The presence of a man on the side of the house distracts me from my miserable thoughts. I wonder if this is someone who moved into this house long after I left it. He has dark hair and he is a very tall, lithe man. Even in the nighttime I can tell that his skin in darkened from many hours spent outside. He is standing at the side of the house and staring straight at me. I know that he cannot see me; I have met only two others who have been able to see me. I have never seen this man before.


He disappears suddenly from the side of the house. I do a double take. I must be seeing things; people just don’t disappear like that. I look in all directions but he is still nowhere to be found. There is no trace of the dark haired man. All that is left on the street is the sound of the wind teasing the leaves in the trees. My mind is just playing tricks on me.


“I’ve been waiting twenty five years to do that," a voice chuckles, warm and deep.

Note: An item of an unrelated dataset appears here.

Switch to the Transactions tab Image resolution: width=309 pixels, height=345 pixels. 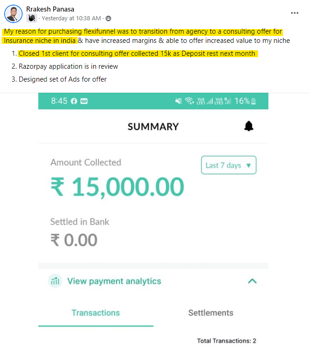click(x=95, y=313)
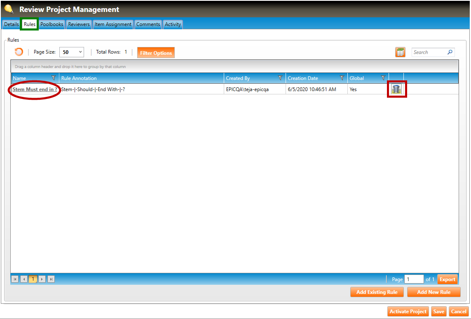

I jump in fear and see that he is standing directly behind me. He is giving me a toothy grin with white, even teeth. This man is simply an apparition, I decide. I must be losing my mind. Nobody can see me. People cannot see what isn’t tangible, and that is certainly what I am not. My loneliness and heartache is causing my mind to scream out for company, I’d recognize this mind trick anywhere. My mother was plagued with it so many times.